Start of Block

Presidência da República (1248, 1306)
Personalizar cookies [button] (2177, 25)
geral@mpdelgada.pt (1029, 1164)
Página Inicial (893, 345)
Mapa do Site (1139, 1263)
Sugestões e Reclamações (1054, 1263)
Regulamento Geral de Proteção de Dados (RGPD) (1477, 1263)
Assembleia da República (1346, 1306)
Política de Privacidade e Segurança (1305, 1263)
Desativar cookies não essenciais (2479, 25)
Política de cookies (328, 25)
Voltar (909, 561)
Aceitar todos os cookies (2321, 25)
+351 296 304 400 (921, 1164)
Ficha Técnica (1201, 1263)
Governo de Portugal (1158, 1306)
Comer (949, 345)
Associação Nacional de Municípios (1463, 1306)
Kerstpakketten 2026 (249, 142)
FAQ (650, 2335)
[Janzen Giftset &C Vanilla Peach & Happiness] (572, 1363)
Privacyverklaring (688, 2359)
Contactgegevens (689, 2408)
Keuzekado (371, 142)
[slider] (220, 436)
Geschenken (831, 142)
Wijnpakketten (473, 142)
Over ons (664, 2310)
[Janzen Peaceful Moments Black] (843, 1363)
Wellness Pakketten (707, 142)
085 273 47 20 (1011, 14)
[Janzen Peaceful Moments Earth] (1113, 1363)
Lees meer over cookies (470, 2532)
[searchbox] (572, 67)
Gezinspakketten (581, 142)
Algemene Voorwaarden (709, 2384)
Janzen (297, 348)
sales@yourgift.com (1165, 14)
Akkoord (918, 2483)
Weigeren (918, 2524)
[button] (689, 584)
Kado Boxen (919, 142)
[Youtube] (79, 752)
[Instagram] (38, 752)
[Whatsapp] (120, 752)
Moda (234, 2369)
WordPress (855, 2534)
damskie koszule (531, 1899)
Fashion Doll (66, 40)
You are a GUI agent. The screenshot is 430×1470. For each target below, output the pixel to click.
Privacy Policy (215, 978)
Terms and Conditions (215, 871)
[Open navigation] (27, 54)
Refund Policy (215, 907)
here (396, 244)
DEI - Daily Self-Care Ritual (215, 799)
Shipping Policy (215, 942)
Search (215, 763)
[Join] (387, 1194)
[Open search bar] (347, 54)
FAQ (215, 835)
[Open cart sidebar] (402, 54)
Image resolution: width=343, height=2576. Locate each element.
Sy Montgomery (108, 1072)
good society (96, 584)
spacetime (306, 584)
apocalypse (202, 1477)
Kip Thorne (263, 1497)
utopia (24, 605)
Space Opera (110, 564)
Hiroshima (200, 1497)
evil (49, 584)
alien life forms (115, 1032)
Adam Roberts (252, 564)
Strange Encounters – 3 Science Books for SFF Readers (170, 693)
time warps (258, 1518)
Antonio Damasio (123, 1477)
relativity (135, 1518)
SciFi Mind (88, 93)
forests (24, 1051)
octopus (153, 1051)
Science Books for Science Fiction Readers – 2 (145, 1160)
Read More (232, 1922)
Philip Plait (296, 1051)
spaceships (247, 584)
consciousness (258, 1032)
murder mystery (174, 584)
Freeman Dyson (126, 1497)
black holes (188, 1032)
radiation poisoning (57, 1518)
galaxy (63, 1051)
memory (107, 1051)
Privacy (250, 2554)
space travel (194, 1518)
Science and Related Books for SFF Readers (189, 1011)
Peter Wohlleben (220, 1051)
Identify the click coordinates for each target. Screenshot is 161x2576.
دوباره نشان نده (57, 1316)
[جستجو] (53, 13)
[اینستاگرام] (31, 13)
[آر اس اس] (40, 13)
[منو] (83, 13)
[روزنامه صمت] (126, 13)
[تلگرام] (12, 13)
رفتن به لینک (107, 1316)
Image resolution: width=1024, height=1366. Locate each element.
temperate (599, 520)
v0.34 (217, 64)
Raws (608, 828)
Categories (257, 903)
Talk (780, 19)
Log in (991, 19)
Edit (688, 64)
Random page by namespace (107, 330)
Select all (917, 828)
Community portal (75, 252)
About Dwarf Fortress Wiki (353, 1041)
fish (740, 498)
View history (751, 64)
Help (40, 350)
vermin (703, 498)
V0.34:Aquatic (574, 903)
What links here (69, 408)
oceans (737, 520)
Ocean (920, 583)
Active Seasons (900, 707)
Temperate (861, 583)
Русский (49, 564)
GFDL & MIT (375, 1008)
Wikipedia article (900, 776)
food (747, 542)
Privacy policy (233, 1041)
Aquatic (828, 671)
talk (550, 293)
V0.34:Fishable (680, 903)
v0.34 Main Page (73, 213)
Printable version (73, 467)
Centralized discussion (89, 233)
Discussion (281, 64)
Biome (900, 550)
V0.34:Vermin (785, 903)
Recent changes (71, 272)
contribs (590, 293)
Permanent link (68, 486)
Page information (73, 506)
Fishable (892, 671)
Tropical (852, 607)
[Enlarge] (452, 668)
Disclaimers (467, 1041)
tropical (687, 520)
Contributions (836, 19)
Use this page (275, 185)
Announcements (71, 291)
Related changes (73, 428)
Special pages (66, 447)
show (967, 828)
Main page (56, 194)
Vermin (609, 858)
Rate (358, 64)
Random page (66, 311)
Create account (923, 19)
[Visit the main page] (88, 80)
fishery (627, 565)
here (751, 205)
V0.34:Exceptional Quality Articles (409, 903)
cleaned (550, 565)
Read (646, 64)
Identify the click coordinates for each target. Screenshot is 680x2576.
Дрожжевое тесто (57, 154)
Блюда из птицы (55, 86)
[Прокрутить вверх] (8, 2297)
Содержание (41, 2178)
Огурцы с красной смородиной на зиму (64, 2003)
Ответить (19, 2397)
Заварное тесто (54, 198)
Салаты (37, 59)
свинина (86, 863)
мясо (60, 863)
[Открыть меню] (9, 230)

End of Block

* [YOUR ASSIGNMENT]:
From the listing above, return the lines starting at the one with "Main page (56, 194)" and ending at the one with "Read (646, 64)", both kept, exactly as they appear and nothing more.

* [SOLUTION TO THIS PROBLEM]:
Main page (56, 194)
Vermin (609, 858)
Rate (358, 64)
Random page (66, 311)
Create account (923, 19)
[Visit the main page] (88, 80)
fishery (627, 565)
here (751, 205)
V0.34:Exceptional Quality Articles (409, 903)
cleaned (550, 565)
Read (646, 64)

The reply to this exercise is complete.